**** EXTRACTED INFORMATION ****
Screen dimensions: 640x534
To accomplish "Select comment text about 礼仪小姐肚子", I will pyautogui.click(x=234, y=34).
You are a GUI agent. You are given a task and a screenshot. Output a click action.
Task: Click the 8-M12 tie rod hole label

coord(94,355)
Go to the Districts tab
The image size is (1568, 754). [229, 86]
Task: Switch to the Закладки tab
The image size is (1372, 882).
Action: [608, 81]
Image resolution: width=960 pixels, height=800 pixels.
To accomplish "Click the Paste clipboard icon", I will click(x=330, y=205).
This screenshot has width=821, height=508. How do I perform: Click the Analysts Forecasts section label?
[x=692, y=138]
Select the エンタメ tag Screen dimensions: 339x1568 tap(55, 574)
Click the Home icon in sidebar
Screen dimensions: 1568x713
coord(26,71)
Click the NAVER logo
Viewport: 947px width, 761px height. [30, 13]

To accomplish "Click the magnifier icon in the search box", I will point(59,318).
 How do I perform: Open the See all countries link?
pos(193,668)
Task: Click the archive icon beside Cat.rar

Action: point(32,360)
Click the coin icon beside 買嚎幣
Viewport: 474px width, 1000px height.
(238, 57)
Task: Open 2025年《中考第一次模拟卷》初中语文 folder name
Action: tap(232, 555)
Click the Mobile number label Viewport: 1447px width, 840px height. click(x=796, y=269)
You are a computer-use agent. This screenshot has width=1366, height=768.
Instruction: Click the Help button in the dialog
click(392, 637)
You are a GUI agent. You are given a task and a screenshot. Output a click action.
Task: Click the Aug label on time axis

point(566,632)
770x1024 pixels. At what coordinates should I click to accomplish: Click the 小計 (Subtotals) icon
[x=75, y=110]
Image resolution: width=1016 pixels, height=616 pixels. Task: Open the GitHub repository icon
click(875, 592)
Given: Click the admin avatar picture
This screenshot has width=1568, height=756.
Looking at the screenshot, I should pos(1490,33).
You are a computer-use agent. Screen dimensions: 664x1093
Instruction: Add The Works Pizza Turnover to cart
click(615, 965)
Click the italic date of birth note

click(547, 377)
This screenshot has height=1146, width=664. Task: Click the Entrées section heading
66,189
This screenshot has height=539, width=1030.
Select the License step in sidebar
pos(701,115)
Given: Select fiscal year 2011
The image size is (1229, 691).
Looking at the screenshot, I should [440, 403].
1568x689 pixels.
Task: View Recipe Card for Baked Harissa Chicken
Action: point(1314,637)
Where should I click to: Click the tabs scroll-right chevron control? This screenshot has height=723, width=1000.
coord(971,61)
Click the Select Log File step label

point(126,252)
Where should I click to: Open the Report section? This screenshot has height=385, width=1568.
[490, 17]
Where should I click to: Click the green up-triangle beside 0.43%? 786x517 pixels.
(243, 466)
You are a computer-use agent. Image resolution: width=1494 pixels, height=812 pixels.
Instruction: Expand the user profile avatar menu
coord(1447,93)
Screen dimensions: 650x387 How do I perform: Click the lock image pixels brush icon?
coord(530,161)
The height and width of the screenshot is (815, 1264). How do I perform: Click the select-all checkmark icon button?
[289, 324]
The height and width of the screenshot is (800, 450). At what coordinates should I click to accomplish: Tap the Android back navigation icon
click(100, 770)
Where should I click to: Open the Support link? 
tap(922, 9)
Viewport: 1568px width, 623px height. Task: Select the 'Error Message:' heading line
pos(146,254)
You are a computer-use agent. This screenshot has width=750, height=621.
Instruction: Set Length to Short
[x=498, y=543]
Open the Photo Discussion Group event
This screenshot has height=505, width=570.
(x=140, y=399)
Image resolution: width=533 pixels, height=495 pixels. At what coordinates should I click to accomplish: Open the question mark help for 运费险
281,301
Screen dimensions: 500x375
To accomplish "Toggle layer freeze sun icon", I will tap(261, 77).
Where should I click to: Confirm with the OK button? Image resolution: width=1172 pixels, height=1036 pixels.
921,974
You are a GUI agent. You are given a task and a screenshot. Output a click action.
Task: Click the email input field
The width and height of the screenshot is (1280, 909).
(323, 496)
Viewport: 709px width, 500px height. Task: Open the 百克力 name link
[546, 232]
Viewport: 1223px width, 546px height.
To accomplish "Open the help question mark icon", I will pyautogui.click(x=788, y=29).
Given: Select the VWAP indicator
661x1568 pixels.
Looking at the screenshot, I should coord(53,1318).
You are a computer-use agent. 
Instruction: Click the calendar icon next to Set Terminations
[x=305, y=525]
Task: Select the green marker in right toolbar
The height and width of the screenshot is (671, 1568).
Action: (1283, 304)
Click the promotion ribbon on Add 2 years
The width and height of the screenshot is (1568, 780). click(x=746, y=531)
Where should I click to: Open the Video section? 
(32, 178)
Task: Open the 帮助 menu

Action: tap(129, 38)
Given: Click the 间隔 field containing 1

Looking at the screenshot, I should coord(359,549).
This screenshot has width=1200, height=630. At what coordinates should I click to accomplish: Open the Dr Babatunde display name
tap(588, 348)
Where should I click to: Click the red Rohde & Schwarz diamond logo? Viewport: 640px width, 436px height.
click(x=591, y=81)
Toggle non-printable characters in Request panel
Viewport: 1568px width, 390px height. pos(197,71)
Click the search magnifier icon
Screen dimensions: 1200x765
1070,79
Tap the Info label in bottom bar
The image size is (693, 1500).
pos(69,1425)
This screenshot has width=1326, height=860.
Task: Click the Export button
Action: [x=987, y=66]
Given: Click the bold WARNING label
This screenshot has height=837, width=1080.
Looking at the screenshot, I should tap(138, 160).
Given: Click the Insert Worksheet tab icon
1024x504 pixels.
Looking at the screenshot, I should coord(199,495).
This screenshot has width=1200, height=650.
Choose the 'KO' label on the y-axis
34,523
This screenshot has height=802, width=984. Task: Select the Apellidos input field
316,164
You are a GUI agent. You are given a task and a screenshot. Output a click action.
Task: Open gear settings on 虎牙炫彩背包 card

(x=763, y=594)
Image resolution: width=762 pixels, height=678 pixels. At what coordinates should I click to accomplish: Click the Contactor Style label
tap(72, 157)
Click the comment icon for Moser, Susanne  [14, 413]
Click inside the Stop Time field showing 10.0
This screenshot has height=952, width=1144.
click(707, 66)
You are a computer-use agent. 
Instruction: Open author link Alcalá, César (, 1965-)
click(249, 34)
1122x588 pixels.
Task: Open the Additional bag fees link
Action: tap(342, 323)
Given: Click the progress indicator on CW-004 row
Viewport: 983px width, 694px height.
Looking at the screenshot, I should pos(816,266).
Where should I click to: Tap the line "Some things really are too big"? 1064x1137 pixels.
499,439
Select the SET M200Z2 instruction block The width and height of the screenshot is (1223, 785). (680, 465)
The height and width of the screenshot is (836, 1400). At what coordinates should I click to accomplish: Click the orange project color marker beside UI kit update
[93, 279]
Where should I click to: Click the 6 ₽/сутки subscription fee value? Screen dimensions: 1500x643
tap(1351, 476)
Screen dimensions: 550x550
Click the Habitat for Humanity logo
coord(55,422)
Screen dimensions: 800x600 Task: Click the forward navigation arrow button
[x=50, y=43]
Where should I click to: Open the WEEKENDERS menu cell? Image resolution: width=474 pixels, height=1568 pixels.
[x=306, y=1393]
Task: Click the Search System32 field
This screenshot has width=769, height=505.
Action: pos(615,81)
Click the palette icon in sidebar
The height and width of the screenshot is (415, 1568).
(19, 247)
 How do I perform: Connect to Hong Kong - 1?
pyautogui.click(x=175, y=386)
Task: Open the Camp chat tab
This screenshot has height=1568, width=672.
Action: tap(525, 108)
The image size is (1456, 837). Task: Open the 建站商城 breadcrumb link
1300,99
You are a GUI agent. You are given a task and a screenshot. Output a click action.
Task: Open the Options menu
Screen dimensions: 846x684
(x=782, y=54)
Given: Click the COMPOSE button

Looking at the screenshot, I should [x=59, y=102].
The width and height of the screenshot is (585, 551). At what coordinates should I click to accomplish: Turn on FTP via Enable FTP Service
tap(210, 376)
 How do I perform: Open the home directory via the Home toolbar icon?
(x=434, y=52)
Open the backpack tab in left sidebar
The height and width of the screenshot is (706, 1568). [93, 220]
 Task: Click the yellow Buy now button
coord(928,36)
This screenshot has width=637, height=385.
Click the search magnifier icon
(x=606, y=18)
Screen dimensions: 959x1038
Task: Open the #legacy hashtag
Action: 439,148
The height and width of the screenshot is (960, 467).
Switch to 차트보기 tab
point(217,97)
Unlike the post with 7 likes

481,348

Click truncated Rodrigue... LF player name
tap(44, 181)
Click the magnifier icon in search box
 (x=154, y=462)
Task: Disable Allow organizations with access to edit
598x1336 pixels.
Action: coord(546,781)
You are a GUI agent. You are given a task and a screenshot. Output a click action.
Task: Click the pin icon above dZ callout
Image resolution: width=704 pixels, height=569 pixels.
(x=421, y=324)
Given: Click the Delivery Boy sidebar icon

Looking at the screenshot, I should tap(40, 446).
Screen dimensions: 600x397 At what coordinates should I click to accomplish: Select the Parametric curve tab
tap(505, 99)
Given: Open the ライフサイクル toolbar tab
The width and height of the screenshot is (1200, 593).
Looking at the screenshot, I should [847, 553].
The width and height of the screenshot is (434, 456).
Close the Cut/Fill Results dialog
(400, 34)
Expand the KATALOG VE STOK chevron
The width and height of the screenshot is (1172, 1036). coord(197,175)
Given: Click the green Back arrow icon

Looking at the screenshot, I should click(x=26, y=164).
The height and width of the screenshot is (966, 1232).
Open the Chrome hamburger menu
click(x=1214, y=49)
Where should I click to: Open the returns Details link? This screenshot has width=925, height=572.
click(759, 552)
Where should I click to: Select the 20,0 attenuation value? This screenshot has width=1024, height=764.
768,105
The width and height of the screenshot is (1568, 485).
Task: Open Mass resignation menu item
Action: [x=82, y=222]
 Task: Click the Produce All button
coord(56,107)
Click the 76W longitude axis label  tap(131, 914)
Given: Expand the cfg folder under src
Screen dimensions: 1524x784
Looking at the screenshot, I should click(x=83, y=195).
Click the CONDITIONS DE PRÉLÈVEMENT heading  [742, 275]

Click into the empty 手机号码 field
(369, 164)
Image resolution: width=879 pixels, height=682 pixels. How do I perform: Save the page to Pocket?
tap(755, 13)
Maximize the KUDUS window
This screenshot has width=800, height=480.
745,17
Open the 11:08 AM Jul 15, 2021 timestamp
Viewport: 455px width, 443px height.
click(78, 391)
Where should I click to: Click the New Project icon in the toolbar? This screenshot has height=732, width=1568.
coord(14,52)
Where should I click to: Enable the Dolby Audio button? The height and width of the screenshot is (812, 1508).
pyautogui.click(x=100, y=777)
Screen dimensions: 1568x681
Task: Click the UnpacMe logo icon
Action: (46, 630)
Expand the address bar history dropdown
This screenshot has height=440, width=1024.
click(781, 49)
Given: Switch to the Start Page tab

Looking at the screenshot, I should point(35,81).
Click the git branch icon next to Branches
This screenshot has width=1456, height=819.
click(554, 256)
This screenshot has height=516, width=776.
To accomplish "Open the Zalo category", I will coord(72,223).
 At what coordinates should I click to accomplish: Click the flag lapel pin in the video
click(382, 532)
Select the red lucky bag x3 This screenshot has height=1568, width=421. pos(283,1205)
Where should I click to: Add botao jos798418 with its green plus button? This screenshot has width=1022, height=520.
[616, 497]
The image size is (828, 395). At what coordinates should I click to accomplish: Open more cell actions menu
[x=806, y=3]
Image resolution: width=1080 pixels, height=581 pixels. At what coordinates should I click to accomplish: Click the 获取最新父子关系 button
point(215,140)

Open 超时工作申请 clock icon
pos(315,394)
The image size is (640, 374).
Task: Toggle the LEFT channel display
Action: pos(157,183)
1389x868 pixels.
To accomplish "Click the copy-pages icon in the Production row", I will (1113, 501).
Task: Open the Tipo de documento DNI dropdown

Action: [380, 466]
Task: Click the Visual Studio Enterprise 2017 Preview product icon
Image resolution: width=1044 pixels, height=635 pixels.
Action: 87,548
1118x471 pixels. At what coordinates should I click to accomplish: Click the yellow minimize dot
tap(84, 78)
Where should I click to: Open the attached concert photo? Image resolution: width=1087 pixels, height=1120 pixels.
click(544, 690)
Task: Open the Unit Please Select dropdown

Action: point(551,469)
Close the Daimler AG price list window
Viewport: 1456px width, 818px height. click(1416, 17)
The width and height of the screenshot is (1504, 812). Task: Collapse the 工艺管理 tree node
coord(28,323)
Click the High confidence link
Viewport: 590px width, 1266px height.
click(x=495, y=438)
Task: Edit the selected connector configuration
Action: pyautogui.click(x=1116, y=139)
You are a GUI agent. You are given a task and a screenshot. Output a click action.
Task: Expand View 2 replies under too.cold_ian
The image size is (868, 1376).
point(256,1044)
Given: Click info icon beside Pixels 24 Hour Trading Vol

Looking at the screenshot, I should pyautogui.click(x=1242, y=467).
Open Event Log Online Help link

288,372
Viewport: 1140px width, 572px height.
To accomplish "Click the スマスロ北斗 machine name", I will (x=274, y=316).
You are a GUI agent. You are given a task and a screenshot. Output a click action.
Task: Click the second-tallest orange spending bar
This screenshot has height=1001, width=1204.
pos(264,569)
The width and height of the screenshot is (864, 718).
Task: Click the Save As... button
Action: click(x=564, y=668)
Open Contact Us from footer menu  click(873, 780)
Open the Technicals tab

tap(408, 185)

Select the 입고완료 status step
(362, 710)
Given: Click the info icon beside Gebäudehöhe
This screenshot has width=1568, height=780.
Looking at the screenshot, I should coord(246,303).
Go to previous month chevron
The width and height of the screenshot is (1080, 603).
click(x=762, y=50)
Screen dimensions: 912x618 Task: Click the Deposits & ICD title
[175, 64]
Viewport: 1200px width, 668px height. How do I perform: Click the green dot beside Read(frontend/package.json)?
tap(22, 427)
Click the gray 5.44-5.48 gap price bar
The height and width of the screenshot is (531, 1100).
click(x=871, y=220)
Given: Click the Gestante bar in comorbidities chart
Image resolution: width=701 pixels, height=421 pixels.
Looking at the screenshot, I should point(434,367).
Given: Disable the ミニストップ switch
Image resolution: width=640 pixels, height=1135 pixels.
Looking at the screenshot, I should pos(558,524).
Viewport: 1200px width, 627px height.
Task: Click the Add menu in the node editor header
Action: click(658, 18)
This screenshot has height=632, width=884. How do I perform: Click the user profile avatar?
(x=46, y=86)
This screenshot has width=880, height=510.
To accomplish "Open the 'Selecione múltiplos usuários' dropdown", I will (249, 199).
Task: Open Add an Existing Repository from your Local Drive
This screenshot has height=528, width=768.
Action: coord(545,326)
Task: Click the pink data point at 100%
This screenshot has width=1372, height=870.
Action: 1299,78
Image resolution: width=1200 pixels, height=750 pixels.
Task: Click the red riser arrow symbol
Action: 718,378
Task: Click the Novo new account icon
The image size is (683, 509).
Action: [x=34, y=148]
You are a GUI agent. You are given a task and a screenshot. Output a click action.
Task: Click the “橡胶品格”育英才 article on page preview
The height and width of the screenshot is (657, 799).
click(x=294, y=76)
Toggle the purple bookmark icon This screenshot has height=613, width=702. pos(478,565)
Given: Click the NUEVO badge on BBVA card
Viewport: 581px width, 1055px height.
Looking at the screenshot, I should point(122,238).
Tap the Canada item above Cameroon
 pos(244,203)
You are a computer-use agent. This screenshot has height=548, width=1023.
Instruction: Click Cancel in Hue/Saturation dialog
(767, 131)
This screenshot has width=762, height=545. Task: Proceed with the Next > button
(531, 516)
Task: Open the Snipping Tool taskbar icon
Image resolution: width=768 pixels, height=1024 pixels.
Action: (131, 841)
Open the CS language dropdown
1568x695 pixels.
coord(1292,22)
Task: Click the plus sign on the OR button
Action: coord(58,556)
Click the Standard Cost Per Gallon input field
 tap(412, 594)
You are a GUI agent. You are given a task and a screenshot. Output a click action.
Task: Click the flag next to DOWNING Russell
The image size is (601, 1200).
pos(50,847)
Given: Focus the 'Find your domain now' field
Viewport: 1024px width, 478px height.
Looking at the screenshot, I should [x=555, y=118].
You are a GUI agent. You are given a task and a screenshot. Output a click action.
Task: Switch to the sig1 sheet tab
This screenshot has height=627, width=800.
****
__ACTION ITEM__: Only the lines above starting with the one with "This screenshot has height=632, width=884." and going through the one with "Task: Click the Novo new account icon" are to be copied, word for word and with both ends kept.

__EXERCISE RESULT__:
This screenshot has height=632, width=884. How do I perform: Click the user profile avatar?
(x=46, y=86)
This screenshot has width=880, height=510.
To accomplish "Open the 'Selecione múltiplos usuários' dropdown", I will (249, 199).
Task: Open Add an Existing Repository from your Local Drive
This screenshot has height=528, width=768.
Action: coord(545,326)
Task: Click the pink data point at 100%
This screenshot has width=1372, height=870.
Action: 1299,78
Image resolution: width=1200 pixels, height=750 pixels.
Task: Click the red riser arrow symbol
Action: 718,378
Task: Click the Novo new account icon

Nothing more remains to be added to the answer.